--- Selected text ---
Gallagher stated that he did not remember the crash at all, and he believes that the sleep disorder may have led to the accident that killed one and injured more than 100.

His attorney stated that the engineer believes that the sleep disorder caused him to black out just before the crash. Gallagher said that he remembered checking his speed as he should just  before pulling into the terminal, blowing the whistle and ringing the bell. The next thing he remembered, he was on the floor of the engine after the accident.

The train smashed into the station in the middle of a busy morning commute. The person who died was on the train platform and was struck by debris. Other commuters also were injured by flying debris, and some passengers on the train also were injured.

Undiagnosed sleep apnea can be a serious danger for professionals who operate trains, trucks, airplanes or other commercial transportation. The condition involves pauses in breathing during sleep, which causes the person to wake up. This can lead to excessive sleepiness during the day.

The Federal Railroad Administration or FRA stated this week that it would release a new safety advisory to urge railroads to more aggressively fight worker fatigue and to install cameras in trains.

Our View

As railroad accident attorneys in Virginia, we wish that the train engineer had been diagnosed with his sleep apnea condition as it could have saved lives. Also, this tragic train accident is another reminder of the importance of commuter trains installing Positive Train Control or PTC.

This system would automatically stop a train before it is able to speed excessively or to run a red signal. PTC was supposed to be installed on at least 25 US passenger train systems by the end of 2015, but it has now been delayed until 2018.

We hope that PTC will be installed on major commuter rail systems as soon as possible so that serious train accidents and derailments can be prevented. Our railroad attorneys have worked on major train accident cases involving large financial settlements and verdicts, and we would like to see fewer of these tragedies happen.
--- Source data ---
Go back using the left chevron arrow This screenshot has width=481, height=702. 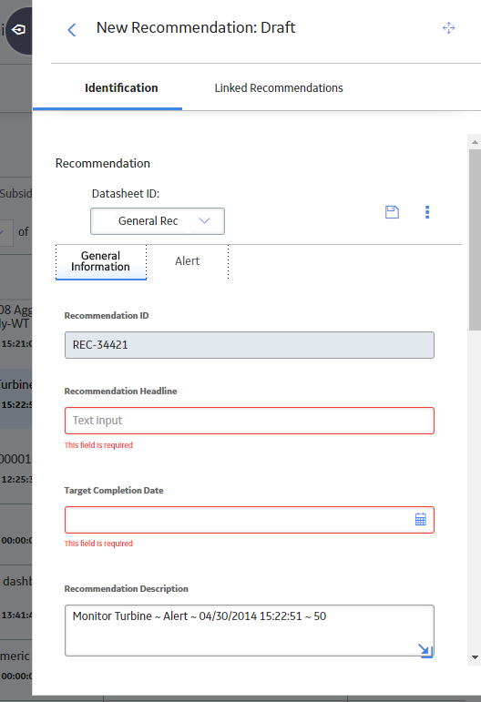point(72,30)
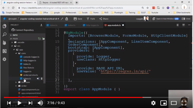Open the Search panel in StackBlitz sidebar
Viewport: 193px width, 108px height.
point(4,34)
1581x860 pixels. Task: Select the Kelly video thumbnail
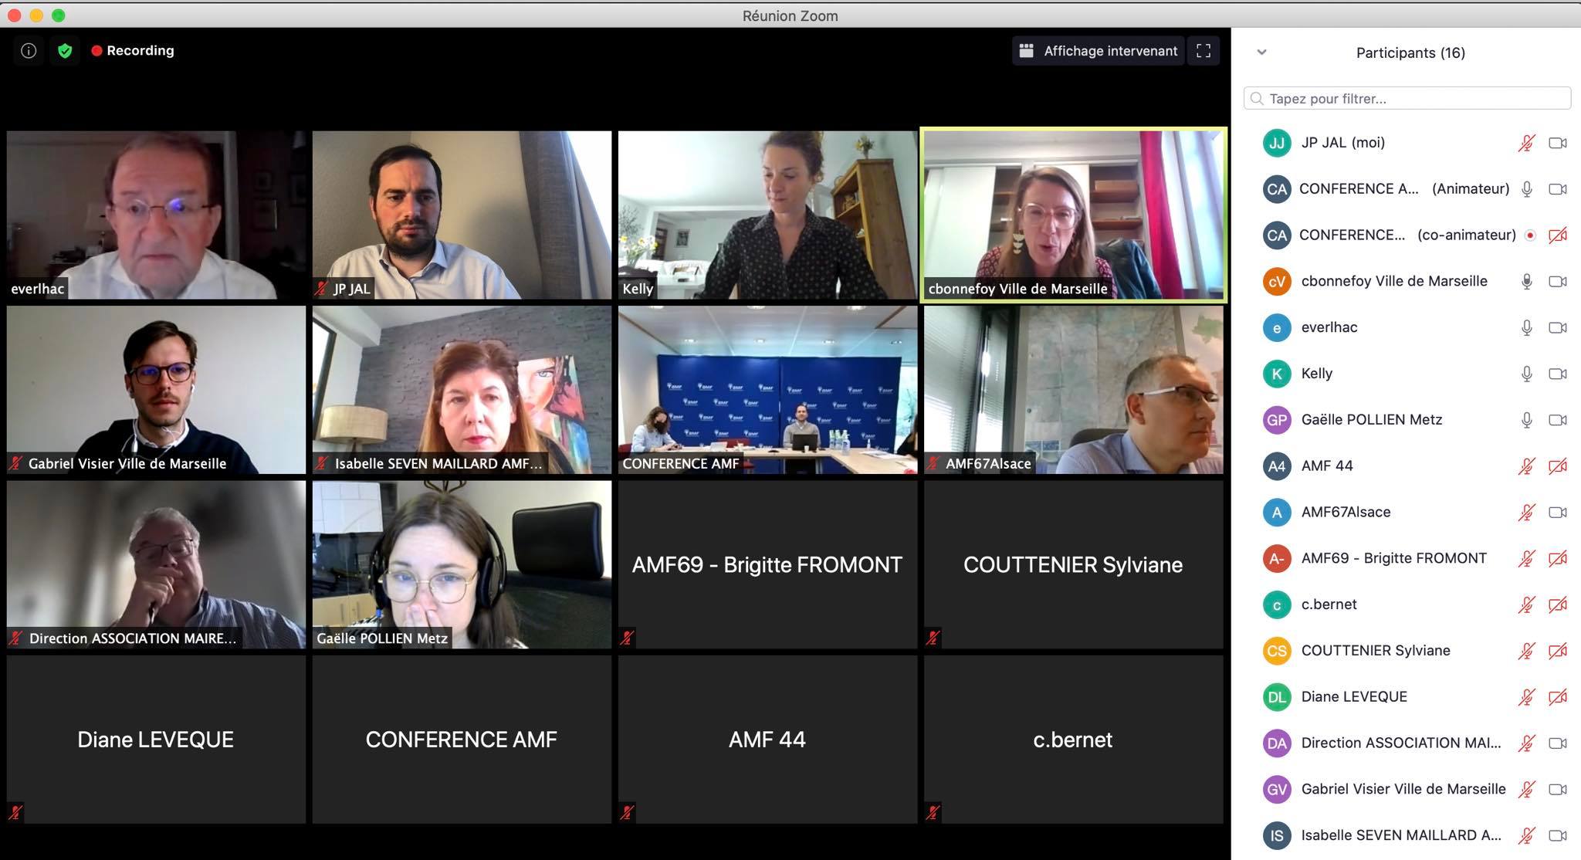(x=767, y=215)
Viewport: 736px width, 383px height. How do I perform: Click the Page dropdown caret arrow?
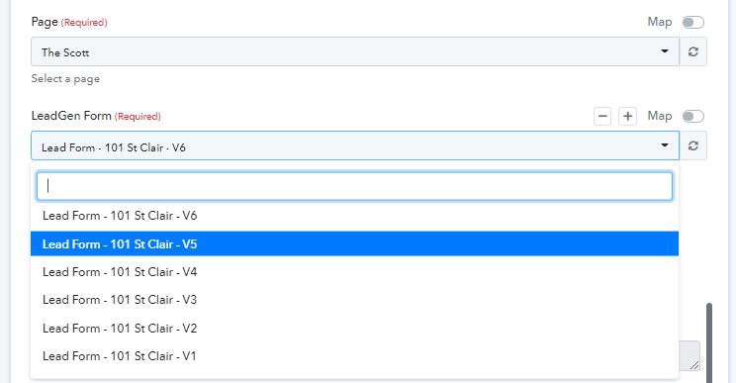pos(665,51)
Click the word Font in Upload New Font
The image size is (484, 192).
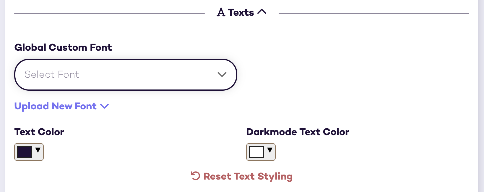coord(86,106)
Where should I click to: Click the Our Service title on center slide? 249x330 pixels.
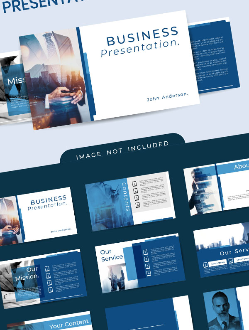coord(111,254)
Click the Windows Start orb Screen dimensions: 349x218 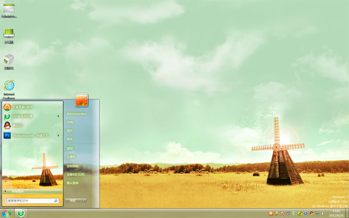6,213
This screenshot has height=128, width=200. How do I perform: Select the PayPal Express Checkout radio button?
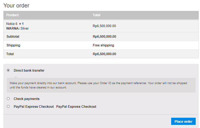coord(8,107)
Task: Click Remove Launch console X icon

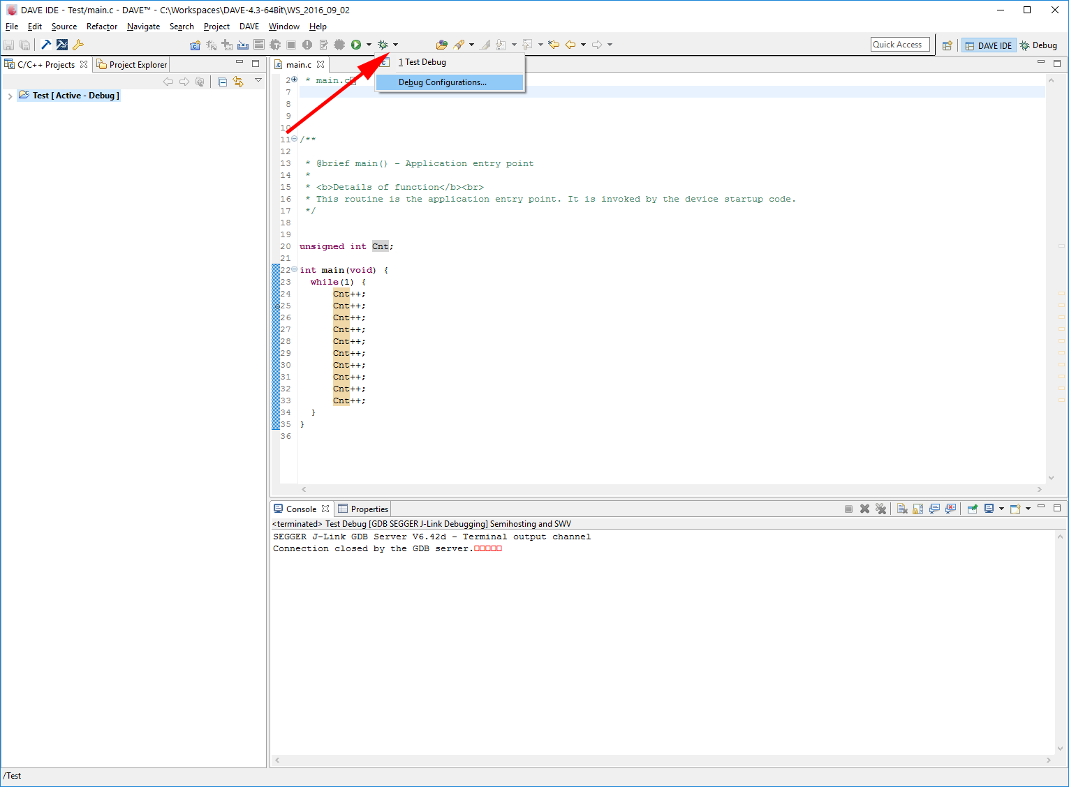Action: pyautogui.click(x=864, y=509)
---
Your task:
Extract the passage about the commuter train crash from "The train smashed" to "also were injured.", word for word. Work only from the passage about the commuter train crash.

Answer below:
The train smashed into the station in the middle of a busy morning commute. The person who died was on the train platform and was struck by debris. Other commuters also were injured by flying debris, and some passengers on the train also were injured.